The Presidential Scholars, the White House Fellows, the intern program, the young men and women in high positions in Government, those young folks like Alan Boyd, Ramsey Clark, and others who now sit in the Cabinet, all of that means that young people are participating in the decisions of their Government. And the more of them we can arouse and the more of them we can incite and the more of them we can inspire, the more we can stimulate, the better off government is going to be.

All of your recommendations are interesting and some can work out easier than others. I have already acted on one. Last week, I asked all of the departments to create a special committee to evaluate their training programs for young Federal employees.' I urged that the key element in their review process should be the participation of young people. As you pointed out, this just has not been done before.

Your suggestions for duplicating the White House Fellows Program on the local and State level is of great interest to me. Tom Johnson brought that to the attention of the Nation this morning in his television appearance. I am asking Governor Daniel, who is our liaison with the Governors of the States, and the Vice President, who represents us with the mayors, to transfer your recommendations to the Governors and to the mayors.

I would like to see every mayor and every city in the country have some program that was patterned after this one so that we could get young folks involved at the local level. I would like to see every Governor of every State do the same thing. What they do, of course, is a matter up to them.
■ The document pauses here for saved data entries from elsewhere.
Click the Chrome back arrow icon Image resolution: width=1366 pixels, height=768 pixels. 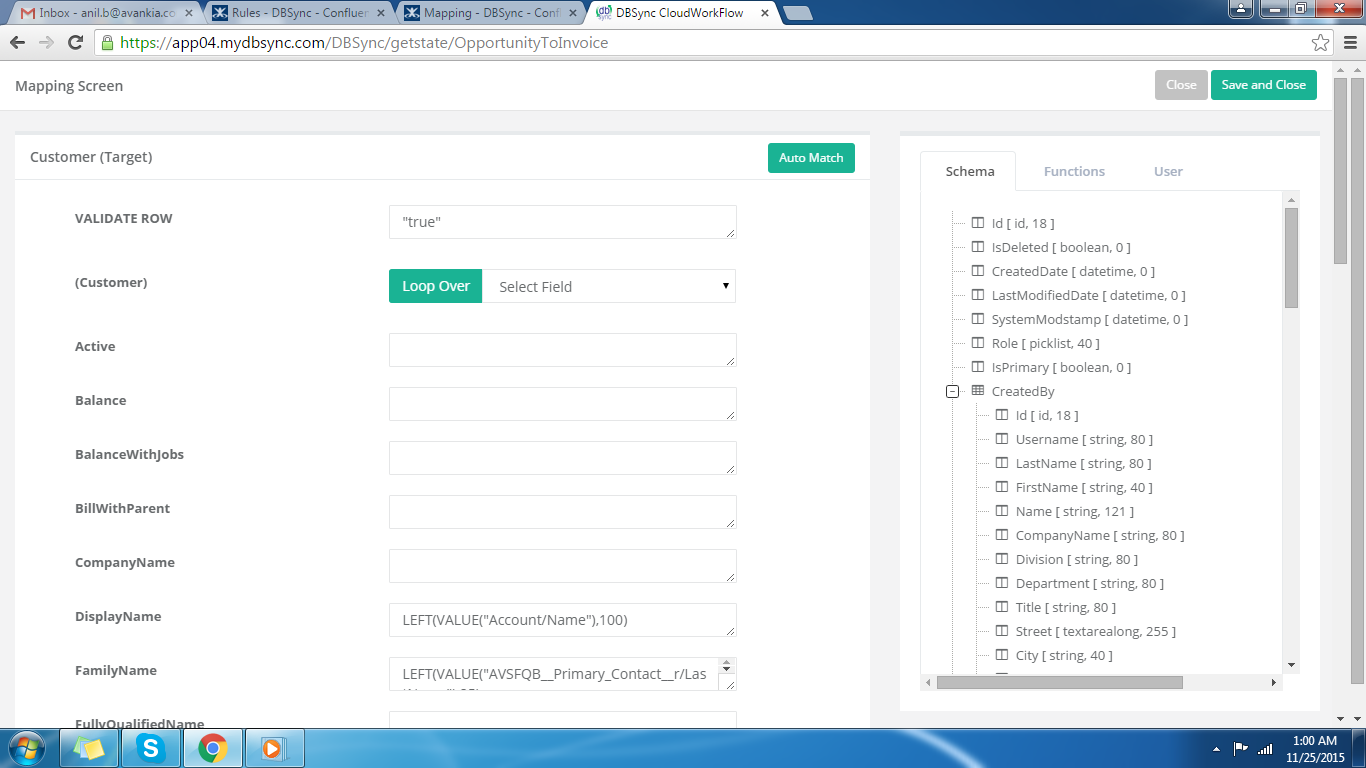(x=17, y=43)
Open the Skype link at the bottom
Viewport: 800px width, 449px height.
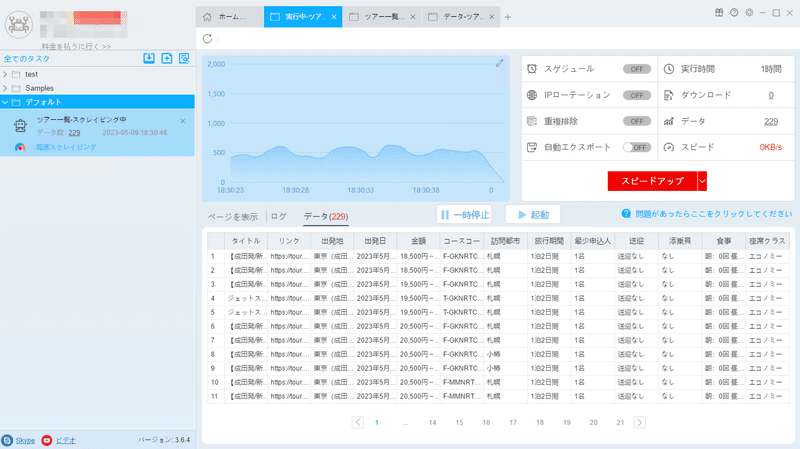[25, 440]
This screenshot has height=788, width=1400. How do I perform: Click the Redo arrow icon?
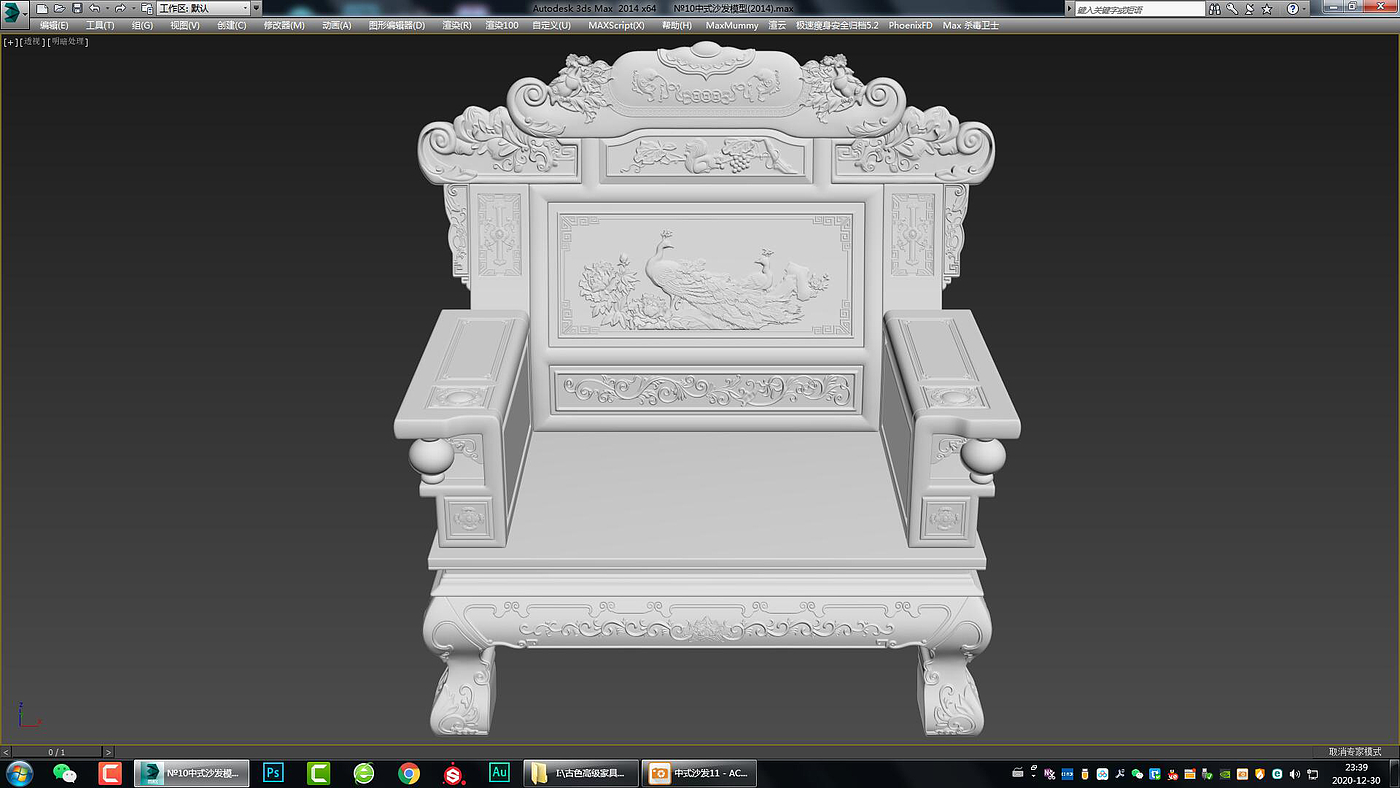tap(120, 8)
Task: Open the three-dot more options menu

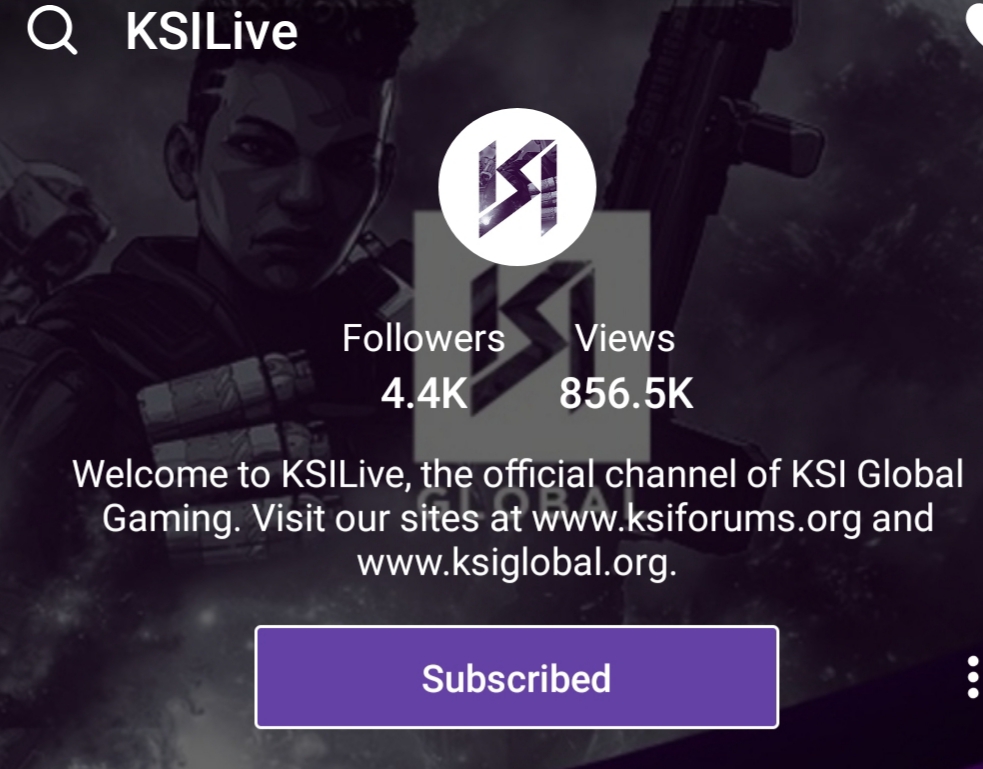Action: (x=972, y=677)
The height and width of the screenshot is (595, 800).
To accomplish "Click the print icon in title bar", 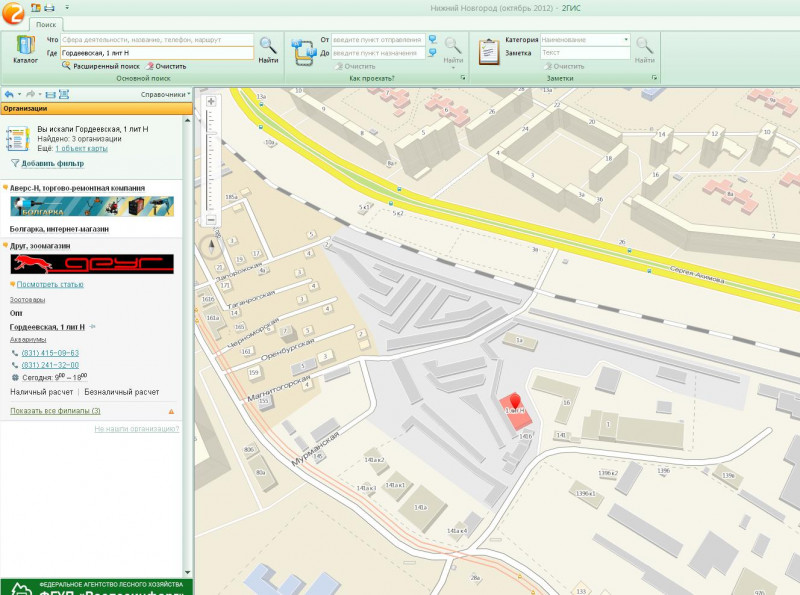I will click(x=49, y=7).
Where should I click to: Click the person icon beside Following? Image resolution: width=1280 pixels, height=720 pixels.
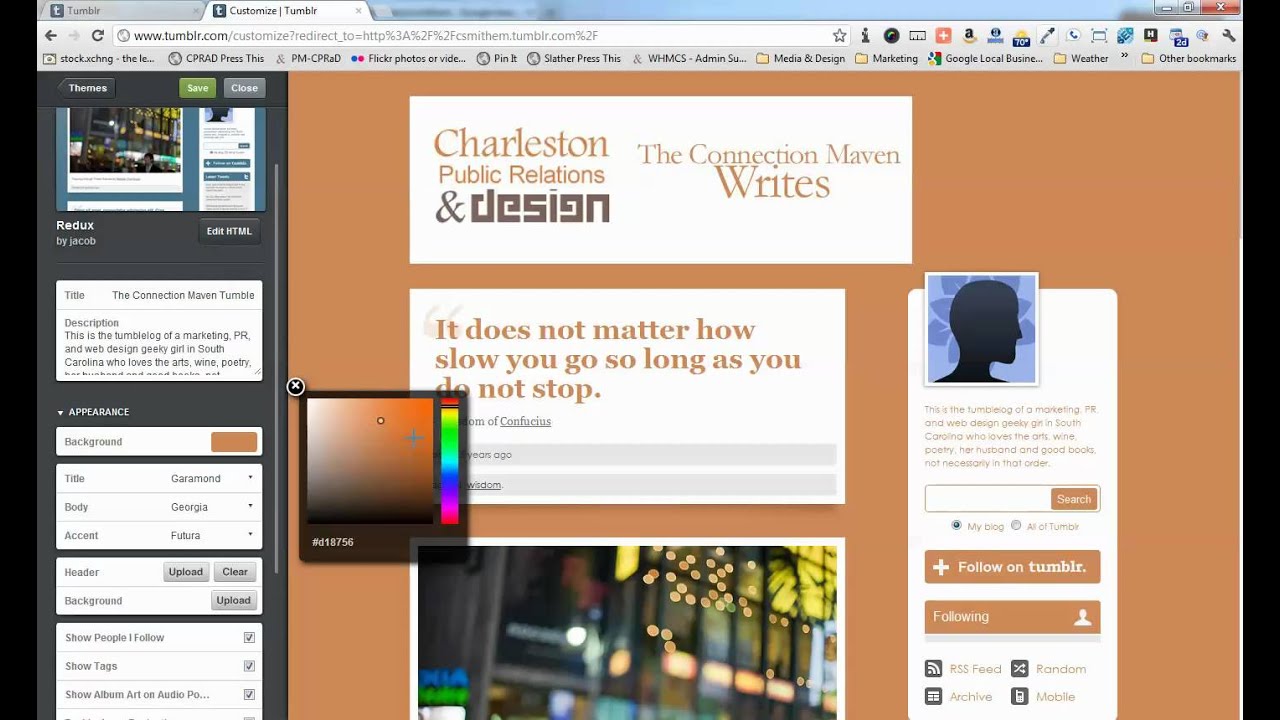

Beyond the specific actions you have recommended here, certain other ideas have come to mind. Perhaps during the transition period, there might be a meeting here in the White House bringing together a wide variety of student leaders to discuss their ideas and to ask their suggestions as to the next steps that should be taken by the new President.

After I came into the White House, I asked the State colleges in every State in the Union to have their student presidents and their student editors and some of their student leaders that had been selected by the students themselves, to send them here for a meeting. We thought that was helpful. I am sorry we have not had more of them. We should have. I quite agree with you that we are not communicating with the youth as well as we should and, vice versa, they are not communicating with us.

I think the new President is going to discover, as I have, that the White House Fellows Program can be a very valuable resource. You have made it very clear to me that you have a very solid background of accomplishment. You have gained great experience in the Government. Now, through this report of the White House Fellows Association, I think you have shown that you are an effective body for working on unsolved problems and rather difficult problems. I hope that the White House Fellows and your Association will continue for many years in

1 For the President's memorandum asking agencies to create the committees, see the issue of October 14, 1968 (4 Weekly Comp. Pres. Docs., p. 1474).

the service of America. I hope the Presidents who follow me will try to improve on this bare-bones beginning that we have made here.

Unless I can get all of you to go to Texas with me, I look forward to hearing from you and about you. I do not exaggerate when I say to the White House Fellows that I think you have great promise. As I told Mrs. Johnson, when Lyn and Lucinda first vote, I hope they will be voting for a member of this Association.

You may observe that I am already not only interested in the voting processes of younger people, but I am also trying to recruit new members for youth.

MRS. JOHNSON. I love this very much. Thank you all, more than I can say. For what is now almost 5 years that we have been in this house, there have been dozens and dozens of state dinners and always at the center of the table a bowl like this sits with beautiful flowers in it. It is one of the pictures of the White House that I will always take away in my mind. I am just so very happy to also be able to take away the bowl.

One other slight touch to let you know how much I do value it. Some time ago, I suggested to Bess that this would make really just the right present when we have a visiting king and queen or prime minister and his wife. So, this has often been our main state gift to visiting dignitaries from far away.

Thank you so much. I want to keep up with all of you White House Fellows. It has been one of the most exciting things about my stay here, knowing you all and your work.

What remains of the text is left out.